** The data follows **

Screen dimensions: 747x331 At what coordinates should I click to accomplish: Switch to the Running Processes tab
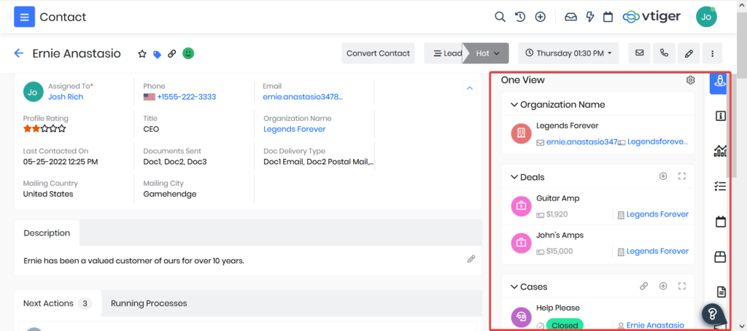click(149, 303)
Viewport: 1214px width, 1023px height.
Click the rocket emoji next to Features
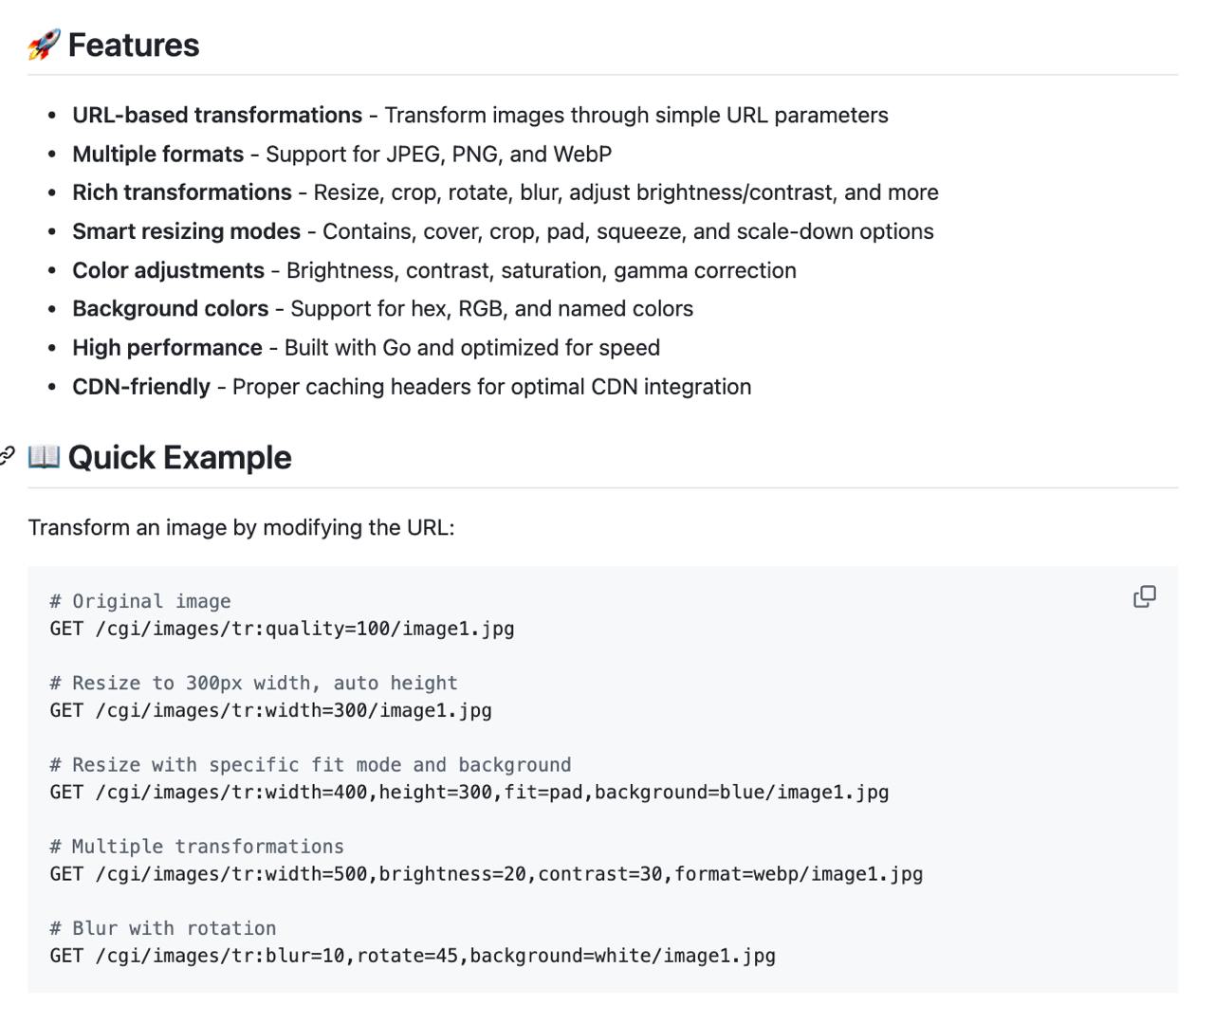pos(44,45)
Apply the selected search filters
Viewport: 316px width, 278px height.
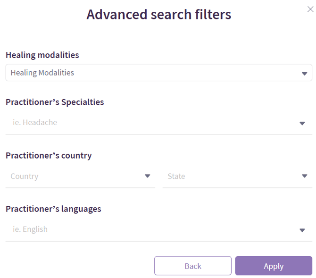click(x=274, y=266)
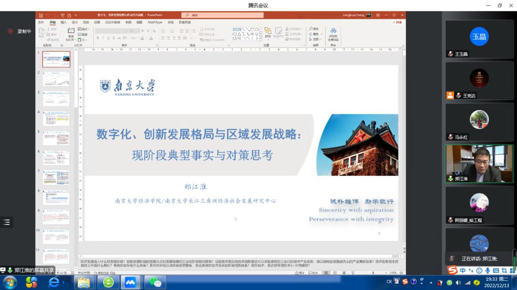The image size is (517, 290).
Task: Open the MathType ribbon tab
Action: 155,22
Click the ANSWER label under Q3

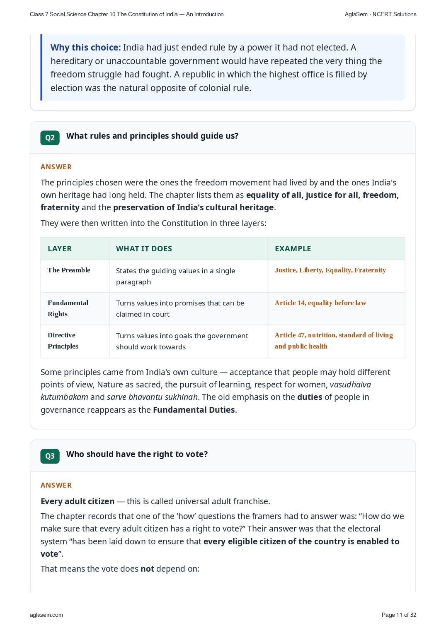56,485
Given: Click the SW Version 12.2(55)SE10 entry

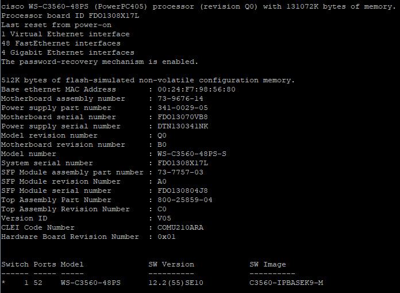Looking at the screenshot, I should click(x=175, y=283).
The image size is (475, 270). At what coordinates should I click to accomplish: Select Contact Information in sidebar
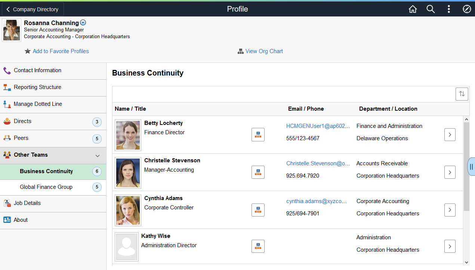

** End of The data **

*Exercise details:*
Repeat all of the records verbatim, leaving out the pictures.

*Solution to this exercise:*
Screen dimensions: 747x331 At what coordinates should I click to accomplish: Switch to the Running Processes tab
click(149, 303)
Viewport: 1214px width, 1023px height.
Click the rocket emoji next to Features
pos(44,45)
Apply the selected search filters
Viewport: 316px width, 278px height.
click(x=274, y=266)
The image size is (517, 290).
Task: Open the MathType ribbon tab
Action: 155,22
Click the ANSWER label under Q3

56,485
Given: Click the SW Version 12.2(55)SE10 entry

Looking at the screenshot, I should click(x=175, y=283).
The image size is (475, 270). At what coordinates should I click to accomplish: Select Contact Information in sidebar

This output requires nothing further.